We can actually thank the big banks for giving us a head start on this homelessness initiative. With the toxic mortgage crisis forcing millions to foreclose on their homes, the banks created a new, growing legion of homeless people.
As a by-product of our ‘going homeless’ we would have no trouble hitting our greenhouse gas emission targets. Let’s face it, homeless people can barely feed their dogs: they aren’t buying cars, taking extravagant vacations in jumbo jets or even heating a house. Who ever heard of a homeless person with a home? We would reduce our carbon footprint and be heralded by the international community.
Homeless does not mean hopeless, either. Once homeless, there are still many ways to succeed and survive. For instance, these days I must search in earnest to find a discarded pop can or beer bottle on the street when, in my youth, they adorned sidewalks and alleyways like dandelions. This is due to the recycling policies we have that pay people to pick up these items. By incentivizing the return and recovery of aluminum cans and glass bottles with nickels, dimes and quarters, we solved the environmental problems these objects once presented.
To think what we could do if we gave a monetary value to fast-food cups or cigarette butts. With job security where it is today, I would not hesitate to say that armies of casual, temporary and on-call workers – fed up with their meager pay and sporadic hours cooped up in front of a computer in a recycled-air office tower – would start roaming our cities with bags and tack-sticks to collect garbage so they could feed their families.

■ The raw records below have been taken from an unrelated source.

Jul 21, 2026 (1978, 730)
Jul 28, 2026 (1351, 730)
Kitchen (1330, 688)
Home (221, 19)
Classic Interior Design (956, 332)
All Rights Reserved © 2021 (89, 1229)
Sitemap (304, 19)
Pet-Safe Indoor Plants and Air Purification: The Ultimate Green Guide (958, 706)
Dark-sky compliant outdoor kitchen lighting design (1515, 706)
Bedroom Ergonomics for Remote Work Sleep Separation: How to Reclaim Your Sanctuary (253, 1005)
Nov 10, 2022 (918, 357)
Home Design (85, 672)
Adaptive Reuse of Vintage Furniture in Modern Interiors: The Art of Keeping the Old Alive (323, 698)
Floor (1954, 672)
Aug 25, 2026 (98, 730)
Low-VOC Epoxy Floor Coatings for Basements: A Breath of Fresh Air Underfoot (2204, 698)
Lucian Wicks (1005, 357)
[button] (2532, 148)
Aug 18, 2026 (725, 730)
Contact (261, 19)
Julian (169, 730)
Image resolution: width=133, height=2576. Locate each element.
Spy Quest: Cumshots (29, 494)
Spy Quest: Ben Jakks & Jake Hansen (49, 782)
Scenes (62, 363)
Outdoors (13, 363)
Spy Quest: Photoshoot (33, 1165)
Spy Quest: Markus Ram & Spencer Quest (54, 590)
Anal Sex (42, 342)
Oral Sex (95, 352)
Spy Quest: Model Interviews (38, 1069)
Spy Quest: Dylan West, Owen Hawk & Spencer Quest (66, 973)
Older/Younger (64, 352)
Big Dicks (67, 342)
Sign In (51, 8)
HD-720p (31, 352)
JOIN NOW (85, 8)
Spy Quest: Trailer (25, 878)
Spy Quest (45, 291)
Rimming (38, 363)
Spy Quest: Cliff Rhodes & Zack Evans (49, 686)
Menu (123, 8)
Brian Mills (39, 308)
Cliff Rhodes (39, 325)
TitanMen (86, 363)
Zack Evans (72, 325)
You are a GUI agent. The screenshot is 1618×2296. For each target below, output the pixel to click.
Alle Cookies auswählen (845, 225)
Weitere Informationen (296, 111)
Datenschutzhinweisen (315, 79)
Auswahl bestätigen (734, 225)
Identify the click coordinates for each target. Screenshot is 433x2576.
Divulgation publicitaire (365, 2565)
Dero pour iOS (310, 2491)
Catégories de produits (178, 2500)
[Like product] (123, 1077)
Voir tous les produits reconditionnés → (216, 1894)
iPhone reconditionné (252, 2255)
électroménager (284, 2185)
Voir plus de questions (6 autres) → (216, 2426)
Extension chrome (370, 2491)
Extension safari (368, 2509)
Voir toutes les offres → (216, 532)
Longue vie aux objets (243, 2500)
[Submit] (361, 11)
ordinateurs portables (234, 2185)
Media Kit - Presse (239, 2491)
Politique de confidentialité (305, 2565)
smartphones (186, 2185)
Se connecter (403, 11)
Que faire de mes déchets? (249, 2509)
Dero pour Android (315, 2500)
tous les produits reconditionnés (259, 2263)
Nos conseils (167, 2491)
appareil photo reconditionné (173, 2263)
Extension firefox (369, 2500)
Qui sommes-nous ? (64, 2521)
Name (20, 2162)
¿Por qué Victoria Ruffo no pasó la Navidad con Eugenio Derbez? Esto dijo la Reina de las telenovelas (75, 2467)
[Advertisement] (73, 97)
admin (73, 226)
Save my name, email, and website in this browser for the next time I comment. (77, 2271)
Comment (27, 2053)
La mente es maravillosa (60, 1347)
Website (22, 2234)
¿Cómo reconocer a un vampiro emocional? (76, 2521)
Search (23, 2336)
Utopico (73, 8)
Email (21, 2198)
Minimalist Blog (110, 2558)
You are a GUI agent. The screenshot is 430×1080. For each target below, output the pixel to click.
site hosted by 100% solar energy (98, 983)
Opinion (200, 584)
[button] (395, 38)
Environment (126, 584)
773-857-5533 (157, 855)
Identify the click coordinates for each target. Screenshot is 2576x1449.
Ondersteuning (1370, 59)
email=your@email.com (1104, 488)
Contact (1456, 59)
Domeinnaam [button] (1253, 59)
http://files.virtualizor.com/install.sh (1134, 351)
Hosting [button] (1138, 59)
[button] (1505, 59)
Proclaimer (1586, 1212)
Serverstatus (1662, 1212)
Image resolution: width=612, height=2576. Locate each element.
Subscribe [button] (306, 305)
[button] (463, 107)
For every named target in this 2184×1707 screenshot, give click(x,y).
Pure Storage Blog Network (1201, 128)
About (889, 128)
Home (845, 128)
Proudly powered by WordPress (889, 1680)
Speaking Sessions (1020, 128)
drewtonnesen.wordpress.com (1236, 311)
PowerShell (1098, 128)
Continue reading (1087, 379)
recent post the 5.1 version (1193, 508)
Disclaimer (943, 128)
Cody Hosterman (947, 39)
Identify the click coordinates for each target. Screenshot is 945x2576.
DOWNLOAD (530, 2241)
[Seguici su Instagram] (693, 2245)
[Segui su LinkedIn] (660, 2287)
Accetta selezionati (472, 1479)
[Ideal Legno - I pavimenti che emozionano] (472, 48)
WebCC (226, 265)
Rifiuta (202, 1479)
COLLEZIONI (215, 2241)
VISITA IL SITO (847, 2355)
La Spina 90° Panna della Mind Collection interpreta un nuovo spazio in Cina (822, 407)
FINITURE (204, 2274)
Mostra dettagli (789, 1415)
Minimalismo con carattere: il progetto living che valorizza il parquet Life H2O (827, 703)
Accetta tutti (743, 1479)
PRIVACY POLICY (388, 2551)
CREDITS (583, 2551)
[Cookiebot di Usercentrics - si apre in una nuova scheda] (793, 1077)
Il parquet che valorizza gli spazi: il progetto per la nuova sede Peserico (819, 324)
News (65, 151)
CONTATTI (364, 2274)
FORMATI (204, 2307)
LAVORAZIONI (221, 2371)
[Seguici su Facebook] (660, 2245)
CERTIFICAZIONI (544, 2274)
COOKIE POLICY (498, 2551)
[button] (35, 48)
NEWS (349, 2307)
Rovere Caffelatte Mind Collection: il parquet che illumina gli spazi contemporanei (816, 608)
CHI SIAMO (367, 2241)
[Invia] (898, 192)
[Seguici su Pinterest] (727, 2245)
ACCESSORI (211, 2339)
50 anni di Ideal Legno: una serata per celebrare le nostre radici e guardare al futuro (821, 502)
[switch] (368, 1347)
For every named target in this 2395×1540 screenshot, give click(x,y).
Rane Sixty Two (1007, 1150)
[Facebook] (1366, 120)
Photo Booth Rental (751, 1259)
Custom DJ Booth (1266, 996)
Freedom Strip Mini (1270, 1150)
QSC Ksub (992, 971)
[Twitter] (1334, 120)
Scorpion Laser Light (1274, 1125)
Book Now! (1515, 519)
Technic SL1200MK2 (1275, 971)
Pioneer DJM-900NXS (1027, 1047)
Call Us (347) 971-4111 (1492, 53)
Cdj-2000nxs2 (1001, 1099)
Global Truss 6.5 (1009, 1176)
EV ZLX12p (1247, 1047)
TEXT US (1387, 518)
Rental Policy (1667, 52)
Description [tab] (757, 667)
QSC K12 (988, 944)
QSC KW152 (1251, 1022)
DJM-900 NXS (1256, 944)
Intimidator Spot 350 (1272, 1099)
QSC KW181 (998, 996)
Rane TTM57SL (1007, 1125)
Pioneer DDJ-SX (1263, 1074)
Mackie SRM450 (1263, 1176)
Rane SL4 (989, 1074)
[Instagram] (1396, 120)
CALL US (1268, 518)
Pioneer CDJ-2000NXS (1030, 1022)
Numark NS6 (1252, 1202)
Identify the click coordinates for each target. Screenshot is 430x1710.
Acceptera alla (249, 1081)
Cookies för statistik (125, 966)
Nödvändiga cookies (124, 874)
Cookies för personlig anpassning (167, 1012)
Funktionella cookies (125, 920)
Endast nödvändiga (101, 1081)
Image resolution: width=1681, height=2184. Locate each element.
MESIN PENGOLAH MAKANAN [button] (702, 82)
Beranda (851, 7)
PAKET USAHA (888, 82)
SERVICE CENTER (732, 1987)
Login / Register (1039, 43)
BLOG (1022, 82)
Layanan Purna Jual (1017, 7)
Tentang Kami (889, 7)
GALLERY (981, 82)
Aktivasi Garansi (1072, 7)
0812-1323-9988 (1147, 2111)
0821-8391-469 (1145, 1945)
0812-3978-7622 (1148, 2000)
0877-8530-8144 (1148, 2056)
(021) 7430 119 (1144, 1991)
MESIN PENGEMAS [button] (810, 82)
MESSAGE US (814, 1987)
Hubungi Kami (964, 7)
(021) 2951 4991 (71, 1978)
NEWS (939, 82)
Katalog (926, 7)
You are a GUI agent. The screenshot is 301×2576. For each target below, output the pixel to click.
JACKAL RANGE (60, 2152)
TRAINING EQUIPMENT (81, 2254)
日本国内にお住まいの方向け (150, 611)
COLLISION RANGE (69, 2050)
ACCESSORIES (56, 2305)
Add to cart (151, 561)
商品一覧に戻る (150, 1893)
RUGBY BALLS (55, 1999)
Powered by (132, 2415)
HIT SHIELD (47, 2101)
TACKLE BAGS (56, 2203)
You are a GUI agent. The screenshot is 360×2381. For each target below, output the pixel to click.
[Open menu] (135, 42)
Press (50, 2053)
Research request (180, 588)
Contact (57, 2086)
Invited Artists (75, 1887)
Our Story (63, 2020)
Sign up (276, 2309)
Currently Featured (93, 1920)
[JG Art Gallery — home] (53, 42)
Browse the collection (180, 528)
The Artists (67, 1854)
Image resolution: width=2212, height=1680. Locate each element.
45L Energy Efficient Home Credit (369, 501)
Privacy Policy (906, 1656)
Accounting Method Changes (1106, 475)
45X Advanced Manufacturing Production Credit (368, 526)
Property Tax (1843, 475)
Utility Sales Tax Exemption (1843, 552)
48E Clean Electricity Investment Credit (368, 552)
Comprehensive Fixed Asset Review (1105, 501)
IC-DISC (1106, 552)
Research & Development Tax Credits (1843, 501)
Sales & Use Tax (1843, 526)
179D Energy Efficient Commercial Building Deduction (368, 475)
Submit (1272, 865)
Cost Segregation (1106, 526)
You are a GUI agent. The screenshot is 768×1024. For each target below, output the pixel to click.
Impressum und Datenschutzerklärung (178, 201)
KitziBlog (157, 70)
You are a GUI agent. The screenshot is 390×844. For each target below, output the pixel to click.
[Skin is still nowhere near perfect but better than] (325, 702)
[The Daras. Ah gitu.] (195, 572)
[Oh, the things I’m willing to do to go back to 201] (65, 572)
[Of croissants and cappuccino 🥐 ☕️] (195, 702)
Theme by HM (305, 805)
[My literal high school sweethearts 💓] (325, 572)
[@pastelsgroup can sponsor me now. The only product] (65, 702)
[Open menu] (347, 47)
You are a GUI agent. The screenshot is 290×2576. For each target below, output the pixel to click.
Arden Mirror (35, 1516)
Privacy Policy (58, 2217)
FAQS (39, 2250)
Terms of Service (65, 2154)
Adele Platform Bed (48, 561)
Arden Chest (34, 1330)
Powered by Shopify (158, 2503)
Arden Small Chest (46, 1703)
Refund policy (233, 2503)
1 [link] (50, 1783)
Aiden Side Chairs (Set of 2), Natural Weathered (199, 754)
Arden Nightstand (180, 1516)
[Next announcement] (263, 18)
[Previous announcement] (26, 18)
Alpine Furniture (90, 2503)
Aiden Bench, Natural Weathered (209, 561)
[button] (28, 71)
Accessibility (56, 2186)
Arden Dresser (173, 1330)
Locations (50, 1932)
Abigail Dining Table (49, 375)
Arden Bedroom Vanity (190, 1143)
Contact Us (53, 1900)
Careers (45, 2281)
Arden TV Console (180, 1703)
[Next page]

And the homeless actually wouldn’t be homeless after a short time. Homes boarded up and deserted after the mass exodus, would become reinhabited by responsible squatters. There are successful and well-documented instances of this in Buffalo and Detroit – cities particularly bitten by the recession. People can live safely and content in a home they don’t actually pay for. Every tenant learns a trade to fix up the dwelling and they earn their own way in the home. Just think of it: entire neighbourhoods would be revitalized and reinvigorated with energy and hard work. Subdivisions in suburbia would become self-sustaining communities, with a burgeoning new, hands-on labour class emerging where citizens have a renewed sense of purpose. Since so many over-priced stores would have gone out of business, resourceful residents would scavenge through the city and return with new pieces of furniture to add to their flourishing homes. And artists would be freed from their nine-to-five, or seven-to-seven, or on-call slavery to produce the works they’d always had locked up inside but never had the time to develop.
All we have to do to solve our problems and truly get ahead and succeed is to swiftly ditch everything we own and go live off nothing. That’s our only solution.
Unless, that is, you are prone to pessimism: because if some rich so-and-so has already figured a way to incentivize taking rusted, discarded cans off the ground and turning them into currency, then surely that person will surely figure a way to take homeless people from the streets and recycle them back through the machine to make them profitable once again.